The area's booming economy is certainly helping. Although the technology industry bust of the late 1990s hurt, the city now boasts solid employment levels, thanks to the strong financials of some of the companies that call the area home: Amazon.com, Starbucks, Microsoft. With money pouring in through the likes of these, retailers have been hard-pressed to keep up, says Outcalt.
Besides Container Store, Lincoln Square's 310,000 square feet of retail space includes Thomasville Home Furnishings. It "is almost entirely leased," said Freeman. The retail mix is designed to appeal to the affluent community of Bellevue, whose yearly household income averages $90,000.

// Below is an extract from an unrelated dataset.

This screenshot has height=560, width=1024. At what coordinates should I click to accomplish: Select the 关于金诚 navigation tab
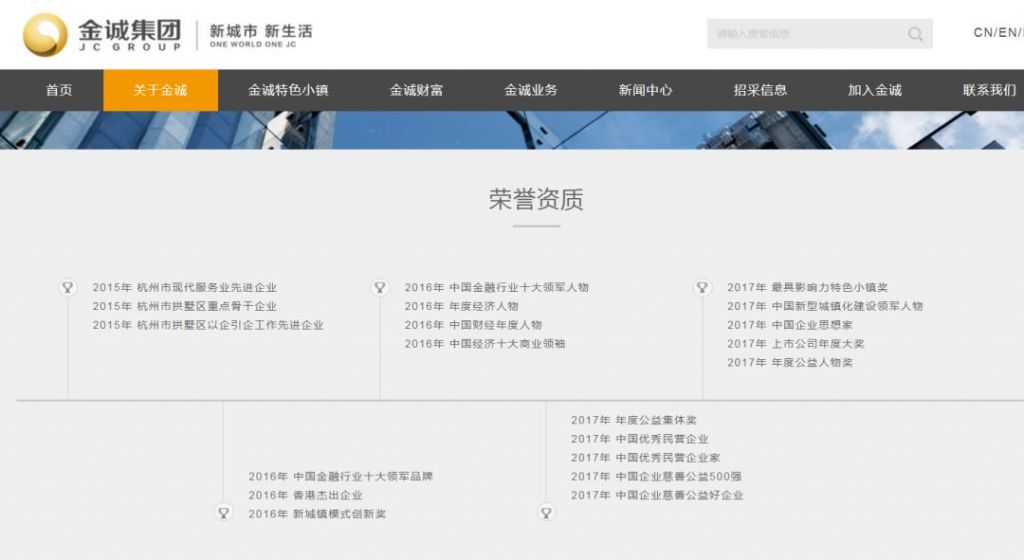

The residential portion contains a 42-story Westin hotel and 148 luxury condominiums, all of which have been sold. Freeman says the apartments brought in between $200,000 and $4 million, "the highest average price of any condo project north of San Francisco."
Glass walkways connect the center to the 1.2 million-square-foot Bellevue Square, which earns $600 per square foot, and to Bellevue Place, a 500,000-square-foot mixed-use project to the north that opened in 1989. Freeman says he plans to market the three as a single entity called The Bellevue Collection.
It was not smooth sailing for the $500 million Lincoln Square, at least not until Kemper Development got involved. The previous owners broke ground in 2000, but work stopped in 2002 with the tech industry implosion, leaving an underground, five-level parking garage unfinished and the foundations and columns for a pair of high-rise towers exposed. Freeman acquired the property for $40 million and restarted the construction in 2003. Lincoln Square is not scheduled for completion until mid-2007, when a 27-story office tower is slated to open.
Freeman says he was pleased with the crowds Lincoln Square drew on opening day. "We've been overwhelmed by the response," he said.
Those War Manpower commissioners would probably be overwhelmed too.